Sainte-Roseline nous gratifie de deux nouveautés rosé cet été

Sainte-RoselineC’est en 1994 que Bernard Teillaud, promoteur immobilier grenoblois, acquiert le château Sainte-Roseline. On lui doit la transformation de l’abbaye en maison d’habitation sous la houlette de l’architecte Jean-Michel Wilmotte, la plantation de 30 hectares pendant 10 ans et la rénovation des chais, hissant la propriété au rang des domaines de 110 hectares produisant 500 000 bouteilles par an. En 2007, Aurélie, fille de Bernard, prend le relais et poursuit le développement de ce cru classé de Provence. Assistée de l’oenologue Christophe Bernard, elle a inscrit la propriété dans une démarche de développement durable. Pour ceux qui l’ignorent, la forme de cette bouteille a été déposée il y a plus de 65 ans et appartient exclusivement au château Sainte-Roseline. Cette cuvée Lampe de Méduse est issue d’un assemblage de cépages autochtones, grenache (35%), mourvèdre (25 %), cinsault (10 %), tibouren (10 % ), syrah (8%), rolle et sémillon. Sa robe claire légèrement saumonée annonce un nez complexe et intense d’agrumes, de fruits rouges (fraise) et exotiques (mangue, papaye). En bouche, la fraîcheur des agrumes (pamplemousse) contrebalance le gras et la rondeur du vin. C’est le vin des tablées de copains se boira à 12°C sur une daurade grillée, des salades de tomates estivales, un taboulé, une volaille au barbecue et des pommes sous la cendre.
Lampe de Méduse, rosé 2016 ; 13,70 € la bouteille de 75 cl, chez les cavistes.

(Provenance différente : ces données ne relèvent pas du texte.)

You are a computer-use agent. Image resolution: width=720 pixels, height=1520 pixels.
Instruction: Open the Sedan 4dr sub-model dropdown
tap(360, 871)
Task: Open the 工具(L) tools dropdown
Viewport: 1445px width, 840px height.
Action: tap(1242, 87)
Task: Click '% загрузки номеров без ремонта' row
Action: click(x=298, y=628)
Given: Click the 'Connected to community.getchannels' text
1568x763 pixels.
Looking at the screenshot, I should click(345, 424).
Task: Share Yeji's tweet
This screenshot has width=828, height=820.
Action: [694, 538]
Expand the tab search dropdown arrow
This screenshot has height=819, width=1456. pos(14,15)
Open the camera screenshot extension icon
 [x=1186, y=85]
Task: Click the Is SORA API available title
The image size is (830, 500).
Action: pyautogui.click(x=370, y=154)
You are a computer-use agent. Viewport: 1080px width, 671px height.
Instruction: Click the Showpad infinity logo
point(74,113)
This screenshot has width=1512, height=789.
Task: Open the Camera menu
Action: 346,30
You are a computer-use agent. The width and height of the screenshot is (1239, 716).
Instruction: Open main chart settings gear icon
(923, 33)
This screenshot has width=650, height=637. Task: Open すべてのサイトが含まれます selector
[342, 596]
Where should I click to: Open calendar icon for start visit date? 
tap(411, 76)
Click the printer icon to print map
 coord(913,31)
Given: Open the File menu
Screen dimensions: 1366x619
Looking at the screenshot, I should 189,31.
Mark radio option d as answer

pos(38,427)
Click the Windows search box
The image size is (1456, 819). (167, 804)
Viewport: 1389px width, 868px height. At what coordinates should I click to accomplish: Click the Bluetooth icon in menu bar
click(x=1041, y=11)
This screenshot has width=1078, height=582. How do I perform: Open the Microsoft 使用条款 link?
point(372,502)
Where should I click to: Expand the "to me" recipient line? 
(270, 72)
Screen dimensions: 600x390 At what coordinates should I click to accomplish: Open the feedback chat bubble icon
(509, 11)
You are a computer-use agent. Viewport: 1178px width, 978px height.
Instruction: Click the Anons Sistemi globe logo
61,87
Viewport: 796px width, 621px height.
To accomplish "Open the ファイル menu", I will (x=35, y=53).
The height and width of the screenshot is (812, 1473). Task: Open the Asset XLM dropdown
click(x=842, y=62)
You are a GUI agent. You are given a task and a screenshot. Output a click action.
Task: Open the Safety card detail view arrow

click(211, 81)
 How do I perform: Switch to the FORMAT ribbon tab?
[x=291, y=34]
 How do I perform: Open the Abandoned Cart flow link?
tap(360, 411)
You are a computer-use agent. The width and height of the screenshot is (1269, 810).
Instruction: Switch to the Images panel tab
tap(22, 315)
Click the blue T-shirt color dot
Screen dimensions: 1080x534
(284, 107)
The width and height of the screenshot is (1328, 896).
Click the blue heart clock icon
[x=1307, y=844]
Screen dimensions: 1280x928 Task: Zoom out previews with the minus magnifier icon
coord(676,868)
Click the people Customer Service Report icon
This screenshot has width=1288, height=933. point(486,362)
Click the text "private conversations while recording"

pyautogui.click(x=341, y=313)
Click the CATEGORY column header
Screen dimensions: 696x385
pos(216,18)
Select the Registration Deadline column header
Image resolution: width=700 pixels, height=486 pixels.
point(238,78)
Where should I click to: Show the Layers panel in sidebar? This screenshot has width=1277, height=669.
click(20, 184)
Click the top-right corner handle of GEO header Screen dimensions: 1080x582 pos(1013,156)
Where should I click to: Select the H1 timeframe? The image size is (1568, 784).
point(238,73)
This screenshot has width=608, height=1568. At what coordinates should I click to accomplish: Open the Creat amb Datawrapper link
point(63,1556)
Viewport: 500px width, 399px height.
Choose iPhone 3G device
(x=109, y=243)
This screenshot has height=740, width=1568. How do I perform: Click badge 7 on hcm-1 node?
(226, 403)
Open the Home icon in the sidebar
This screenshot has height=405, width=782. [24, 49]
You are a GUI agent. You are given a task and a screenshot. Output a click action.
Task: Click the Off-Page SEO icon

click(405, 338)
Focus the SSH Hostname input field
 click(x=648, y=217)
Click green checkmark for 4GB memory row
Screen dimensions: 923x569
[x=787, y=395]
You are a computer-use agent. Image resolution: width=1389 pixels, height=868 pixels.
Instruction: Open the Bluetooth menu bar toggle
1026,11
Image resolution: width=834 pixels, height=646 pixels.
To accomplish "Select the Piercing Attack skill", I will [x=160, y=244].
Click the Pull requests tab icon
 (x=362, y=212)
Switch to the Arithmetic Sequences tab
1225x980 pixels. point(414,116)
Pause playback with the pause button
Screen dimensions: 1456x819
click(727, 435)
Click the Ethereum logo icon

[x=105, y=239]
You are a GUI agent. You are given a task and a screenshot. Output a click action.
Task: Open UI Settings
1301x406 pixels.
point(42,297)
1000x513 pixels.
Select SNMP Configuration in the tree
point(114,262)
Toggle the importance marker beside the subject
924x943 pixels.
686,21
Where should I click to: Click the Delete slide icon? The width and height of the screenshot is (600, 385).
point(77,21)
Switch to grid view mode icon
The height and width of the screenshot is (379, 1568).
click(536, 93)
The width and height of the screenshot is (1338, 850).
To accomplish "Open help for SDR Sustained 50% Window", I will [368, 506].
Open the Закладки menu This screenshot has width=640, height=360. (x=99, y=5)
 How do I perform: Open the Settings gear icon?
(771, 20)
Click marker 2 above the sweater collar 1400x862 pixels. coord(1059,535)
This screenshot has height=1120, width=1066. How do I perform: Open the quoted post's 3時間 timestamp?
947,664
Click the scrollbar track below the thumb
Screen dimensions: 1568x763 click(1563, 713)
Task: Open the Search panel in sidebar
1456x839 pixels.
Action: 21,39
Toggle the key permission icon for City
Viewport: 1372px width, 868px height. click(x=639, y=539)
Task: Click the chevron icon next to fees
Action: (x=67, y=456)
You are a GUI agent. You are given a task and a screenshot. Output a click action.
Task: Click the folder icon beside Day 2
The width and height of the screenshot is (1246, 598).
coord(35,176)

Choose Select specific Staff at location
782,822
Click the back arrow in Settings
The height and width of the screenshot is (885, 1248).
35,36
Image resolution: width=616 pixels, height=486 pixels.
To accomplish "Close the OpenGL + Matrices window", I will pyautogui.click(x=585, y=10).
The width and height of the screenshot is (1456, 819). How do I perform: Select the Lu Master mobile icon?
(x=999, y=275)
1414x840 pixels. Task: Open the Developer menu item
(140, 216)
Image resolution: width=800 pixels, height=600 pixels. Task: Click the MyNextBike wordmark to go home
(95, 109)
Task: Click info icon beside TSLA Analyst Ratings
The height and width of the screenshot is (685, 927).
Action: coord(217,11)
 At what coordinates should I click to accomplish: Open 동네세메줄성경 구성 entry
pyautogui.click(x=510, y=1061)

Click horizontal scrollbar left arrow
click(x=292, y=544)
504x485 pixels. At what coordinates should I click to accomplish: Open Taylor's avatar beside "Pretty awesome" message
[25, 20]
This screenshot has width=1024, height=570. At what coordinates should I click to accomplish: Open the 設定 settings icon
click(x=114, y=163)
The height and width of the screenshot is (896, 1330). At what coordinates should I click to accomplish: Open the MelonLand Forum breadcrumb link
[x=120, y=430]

Sainte-RoselineLa cuvée de la Chapelle de Sainte-Roseline est produite en quantité très limitée ; elle est issue d’une sélection des meilleures parcelles de mouvèdre et syrah, entre les rangs desquels poussent les herbes folles, témoin d’un maintien d’une faune et d’une flore vivaces. Les ceps sont effeuillés de façon à éviter un surcroît d’ombre et garantir un ensoleillement maximal pour chaque grappe. Pour éviter tout risque d’oxydation, les baies sont vendangées de nuit, à la fraîche. La robe de ce vin millésime 2016 est limpide et brillante à l’instar de ce qui se fait dans l’écrasante majorité des côtes de Provence. Le nez, aromatique et complexe, laisse deviner des arômes de pamplemousse et de fruits exotiques. La bouche équilibrée oscille entre une belle acidité (garante de sa fraîcheur)  et une évidente concentration assurant une belle longueur. On boira ce rosé à 12-14°C, surtout pas glacé, afin d’en préserver les arômes. Il fera bonne figure sur des rougets et poissons de roche, des viandes blanches comme du beau aux olives. Ce rosé a aussi du répondant sur les cuisines asiatiques (thaï mais pas trop épicée) et orientales (taboulé, fatouch, kebbés)…
Cuvée de la Chapelle de Sainte-Roseline, rosé 2016 ; 22,70 € la bouteille de 75 cl, chez les cavistes.